### [PROBLEM DESCRIPTION]
Extract each line of the items below that contains the word "image".

### [RECORDS FOR THIS EXERCISE]
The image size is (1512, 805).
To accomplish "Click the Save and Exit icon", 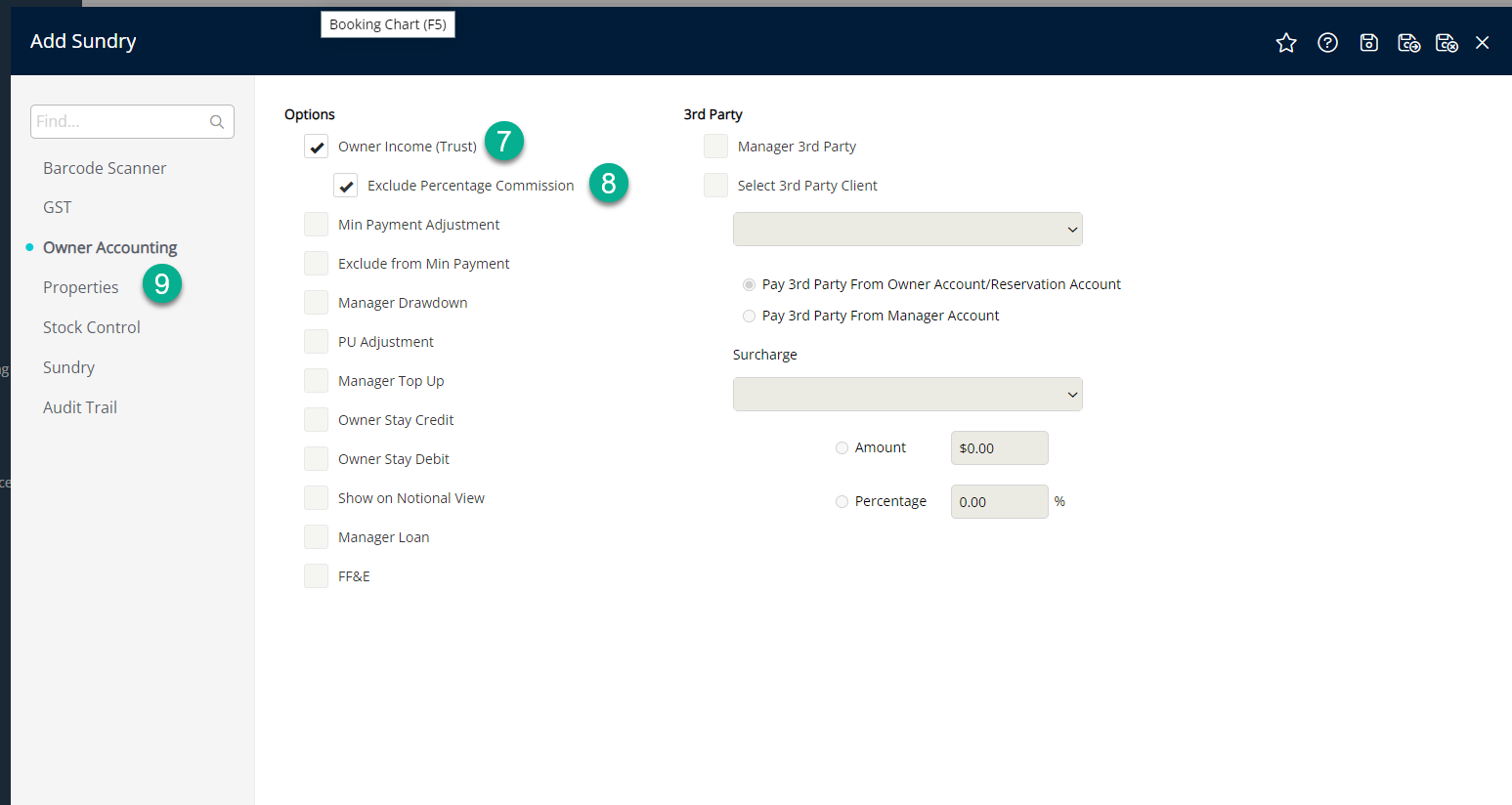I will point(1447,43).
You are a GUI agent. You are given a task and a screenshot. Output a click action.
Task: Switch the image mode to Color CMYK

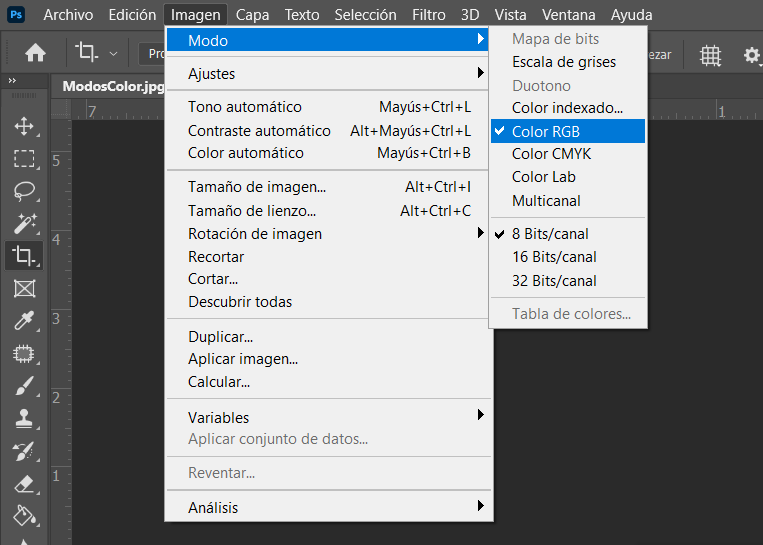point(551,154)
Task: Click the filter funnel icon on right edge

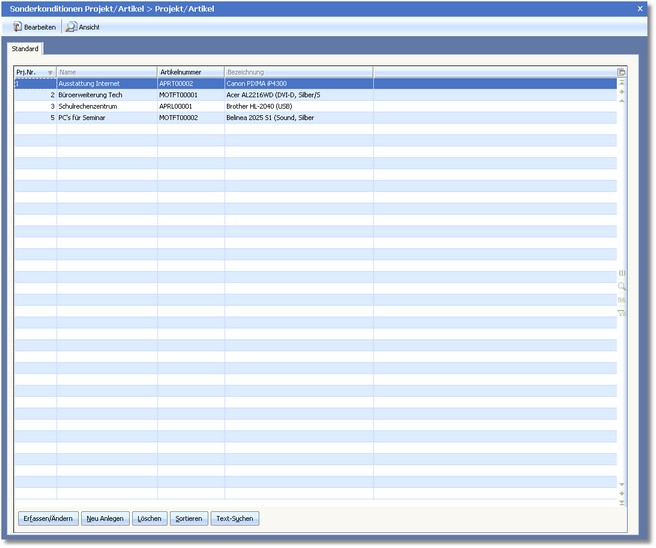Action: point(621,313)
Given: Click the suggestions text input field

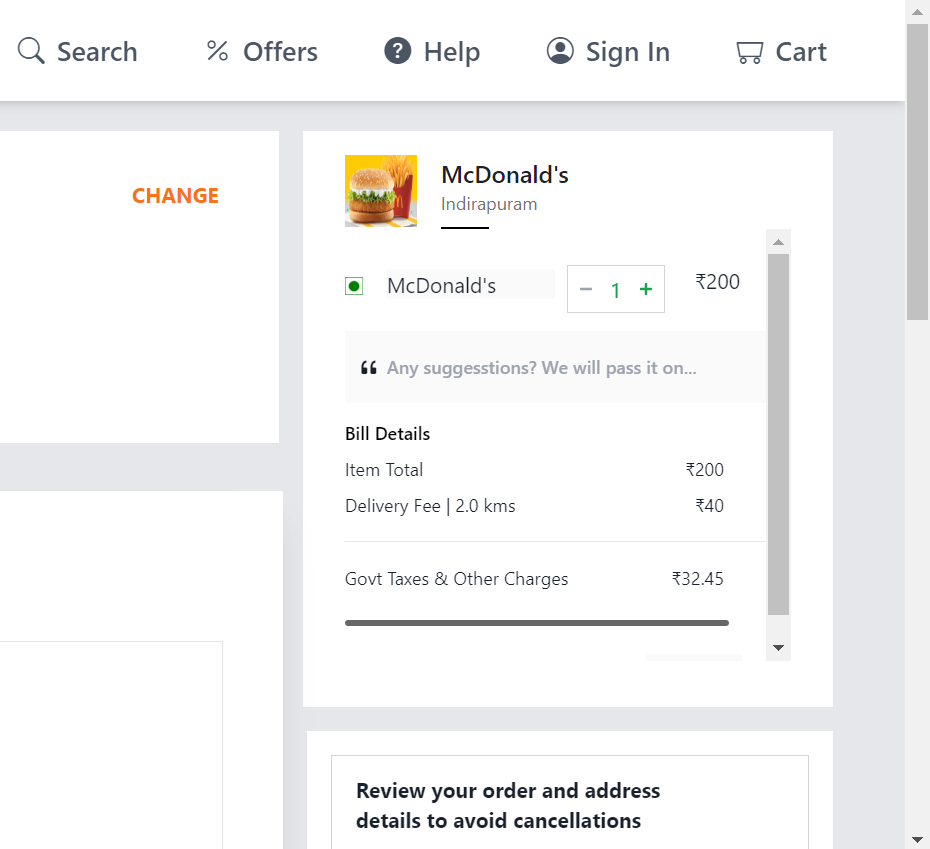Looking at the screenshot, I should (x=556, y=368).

### [RESULT BELOW]
The image size is (1512, 805).
Task: Switch the image mode to Color CMYK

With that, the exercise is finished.